Author Charles Duhigg, who is an investigative reporter with the New York Times, says retailers have become experts at studying shoppers' habits to create marketing campaigns.
"They create marketing campaigns unique and personalized to you to take advantage of what they've learned about your habits to see if they can trigger those automatic behaviors," he said.
Duhigg says neurological studies show every habit has three components.
"There's a cue - which is like a trigger for the behavior to start unfolding - and then the automatic behavior itself, and then finally, a reward," he said. "The reward is how our brain learns to remember that pattern for the future. What companies like Target - or anyone else - does is they focus on the cues and the rewards. They understand what triggers your behavior, and what reward drives that behavior. "

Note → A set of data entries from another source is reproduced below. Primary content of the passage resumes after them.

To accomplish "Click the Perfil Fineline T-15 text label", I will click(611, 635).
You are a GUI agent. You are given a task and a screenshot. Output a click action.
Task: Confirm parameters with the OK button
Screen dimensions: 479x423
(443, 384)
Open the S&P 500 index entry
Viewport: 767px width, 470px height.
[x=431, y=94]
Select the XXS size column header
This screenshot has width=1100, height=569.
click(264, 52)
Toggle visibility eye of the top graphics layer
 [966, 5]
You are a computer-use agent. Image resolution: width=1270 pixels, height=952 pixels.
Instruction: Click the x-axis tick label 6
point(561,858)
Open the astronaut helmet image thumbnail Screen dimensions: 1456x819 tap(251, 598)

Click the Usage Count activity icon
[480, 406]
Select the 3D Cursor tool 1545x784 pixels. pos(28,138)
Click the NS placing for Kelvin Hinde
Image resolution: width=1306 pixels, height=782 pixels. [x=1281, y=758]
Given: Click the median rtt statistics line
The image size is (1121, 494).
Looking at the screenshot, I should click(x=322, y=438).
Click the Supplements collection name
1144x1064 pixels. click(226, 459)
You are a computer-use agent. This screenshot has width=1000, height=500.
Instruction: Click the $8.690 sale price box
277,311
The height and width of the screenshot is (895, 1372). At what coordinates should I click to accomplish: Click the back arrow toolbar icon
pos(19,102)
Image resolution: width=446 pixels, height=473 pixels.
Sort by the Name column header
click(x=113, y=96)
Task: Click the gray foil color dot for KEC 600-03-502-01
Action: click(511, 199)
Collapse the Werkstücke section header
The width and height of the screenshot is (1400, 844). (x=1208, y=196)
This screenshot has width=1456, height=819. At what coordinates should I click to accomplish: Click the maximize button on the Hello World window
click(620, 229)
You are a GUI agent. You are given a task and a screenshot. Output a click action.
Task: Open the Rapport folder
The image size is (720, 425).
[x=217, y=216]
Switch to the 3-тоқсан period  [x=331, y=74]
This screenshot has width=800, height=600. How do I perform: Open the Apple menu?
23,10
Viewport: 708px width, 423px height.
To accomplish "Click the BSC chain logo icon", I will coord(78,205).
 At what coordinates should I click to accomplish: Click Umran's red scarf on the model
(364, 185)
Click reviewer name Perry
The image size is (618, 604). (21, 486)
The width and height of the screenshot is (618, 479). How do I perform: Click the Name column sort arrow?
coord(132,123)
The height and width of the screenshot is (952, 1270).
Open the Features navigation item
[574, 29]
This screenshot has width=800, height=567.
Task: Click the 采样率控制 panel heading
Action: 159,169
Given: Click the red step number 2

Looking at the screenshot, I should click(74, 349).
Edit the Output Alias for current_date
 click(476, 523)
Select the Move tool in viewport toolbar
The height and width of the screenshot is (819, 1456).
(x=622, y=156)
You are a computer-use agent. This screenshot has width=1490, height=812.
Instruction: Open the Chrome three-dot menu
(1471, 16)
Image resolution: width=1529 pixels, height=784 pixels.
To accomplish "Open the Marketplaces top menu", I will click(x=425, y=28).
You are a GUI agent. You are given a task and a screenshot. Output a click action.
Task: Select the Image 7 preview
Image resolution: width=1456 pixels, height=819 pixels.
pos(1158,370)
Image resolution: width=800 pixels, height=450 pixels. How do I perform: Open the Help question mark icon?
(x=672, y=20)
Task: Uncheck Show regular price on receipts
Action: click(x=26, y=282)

Duhigg says grocers put healthy food like produce at the front of their stores to trigger the reward mechanism when a shopper passes the junk food isle later in the visit. He says once you have an item like a tomato in your cart, you are more likely to reward yourself with a box of cookies as you make your way through the store.
He says the book also focuses on the daily routine of Olympian swimmer Michael Phelps, who he says has created a series of mental habits that have lead to his success.
"Once you understand how to diagnose habits - how to diagnose those cues and rewards - you learn how to control the automatic behaviors," Duhigg said. "And once you're in control, you can change your life."